Rettrice Ramaciotti, lei è una delle rarissime donne a ricoprire il suo ruolo. Come valuta la sua esperienza, specie nel confronto con altri suoi colleghi uomini e quanto, la competenza, è stata fondamentale per farsi strada nel mondo accademico?

“La competenza, ribadisco, è l’essenza di qualsiasi tipo di percorso a maggior ragione nell’ambito di un’istituzione culturale e formativa come è l’università. Certo, avere una donna rettrice non è così comune nel mondo accademico italiano. Però, al di là delle questioni di genere, posso senz’altro dire che sulla base dei confronti che ho avuto modo di avere durante – ad esempio – le riunioni della Crui (Conferenza dei rettori delle università italiane), le poche donne rettrici sono arrivate a ricoprire quell’incarico dimostrando sul campo la propria competenza. Ho riscontrato che le rettrici hanno una capacità di guidare gli atenei per lo meno pari ai colleghi uomini”.
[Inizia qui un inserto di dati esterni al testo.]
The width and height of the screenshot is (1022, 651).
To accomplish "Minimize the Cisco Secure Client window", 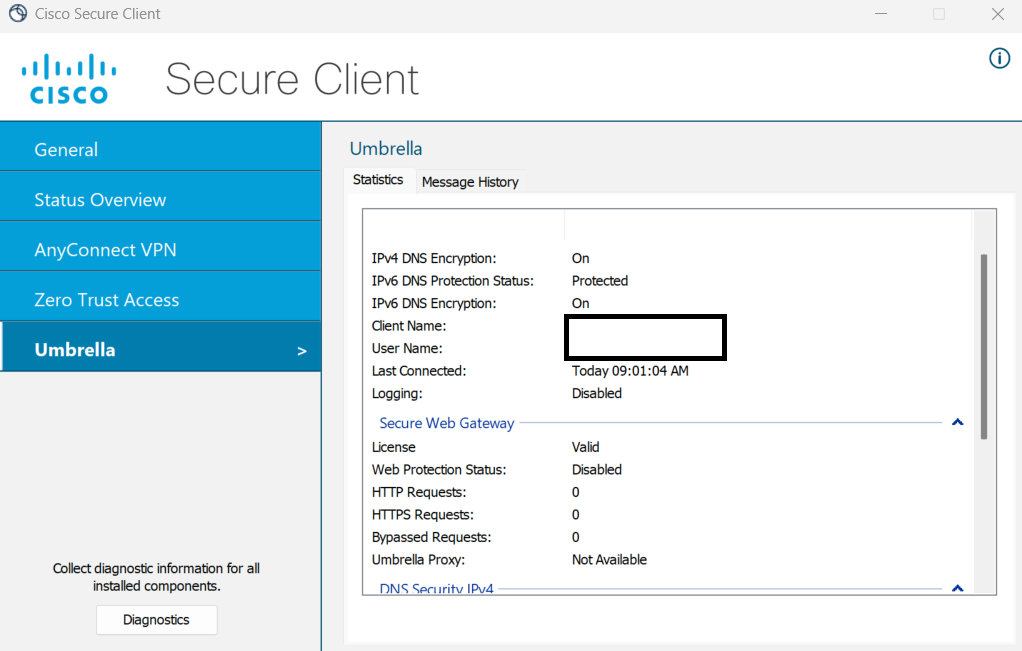I will [x=881, y=14].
Il mondo accademico è ancora fortemente condizionato dalla presenza maschile o lei ritiene che qualcosa stia cambiando?

“È una questione culturale. Forse, rispetto ad anni fa, alcune incrostazioni ideologiche figlie di un modo arcaico di interpretare e di vivere l’università si stanno superando. Tuttavia non posso negare che persistano ancora diverse resistenze, benché evidentemente il mondo sia cambiato negli anni e  – di riflesso – stia mutando fortemente il mondo universitario. L’università, oggi più che mai deve essere un tutt’uno con la realtà nella quale è inserita. E, per condurre un ateneo, occorre avere una visione orientata alla modernità e al pragmatismo”.

Cambiando il mondo sono cambiate, probabilmente, le funzioni degli docenti all’interno degli atenei. E qui si torna al tema della competenza.
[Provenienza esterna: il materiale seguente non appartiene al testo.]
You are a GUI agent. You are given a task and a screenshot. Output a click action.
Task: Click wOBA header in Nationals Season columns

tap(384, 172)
“Certo, nel tempo sono cambiate molte cose anche per il corpo docente a cui – anche nell’approccio all’insegnamento – è richiesta una ‘postura’ diversa rispetto al passato. E, a proposito di competenze, personalmente immagino il corpo docente come una grande orchestra nella quale, ognuno con il suo strumento, porta avanti una partitura da cui scaturisce l’armonia. Fuori di metafora, al giorno d’oggi è sempre più necessario che all’interno dei corsi di laurea e non solo ci sia uno scambio continuo nel solco dell’interdisciplinarietà. Che è il vero valore aggiunto di una buona formazione accademica”.

Come vede lei il rapporto tra mondo della formazione e mondo del lavoro anche per rispondere alle esigenze di manodopera più volte denunciata dalle imprese?

“Il rapporto tra mondo della formazione e mondo del lavoro a mio modo di vedere è inscindibile. L’uno non può prescindere dall’altro. Questo è un altro tassello di come, a mio giudizio, deve essere orientata una gestione efficace di un ateneo. L’Università ha il dovere di dialogare con le imprese e a maggior ragione con le imprese del territorio. Ferrara, come altre città universitarie italiane, ha un ateneo il cui corpo studentesco è composto per la stragrande maggioranza da fuorisede. Per cui, se si vuole tentare di trattenere i ‘cervelli’ che si formano sui territori, l’affaccio al mondo del lavoro è indispensabile. È una parte essenziale dell’orientamento in uscita. E, devo dire che, per quella che è la mia esperienza ho sempre trovato molta apertura da parte del mondo produttivo”.

Anche da parte degli attori istituzionali e politici ha riscontrato apertura al dialogo e volontà di costruire percorsi comuni?

“La politica lungimirante, specie a livello territoriale, nel policy making non può tralasciare la presenza di un ateneo. Ma su questo tutto sommato ho sempre trovato una buona risposta, anche se penso che vada superata la logica della stagnazione e che i rapporti tra istituzioni debbano orientarsi alla semplificazione. Spesso le resistenze, invece, sono interne al mondo universitario. Alcune realtà stentano ad aprirsi al mondo esterno. Per molti versi manca ancora un salto di qualità al sistema accademico italiano”.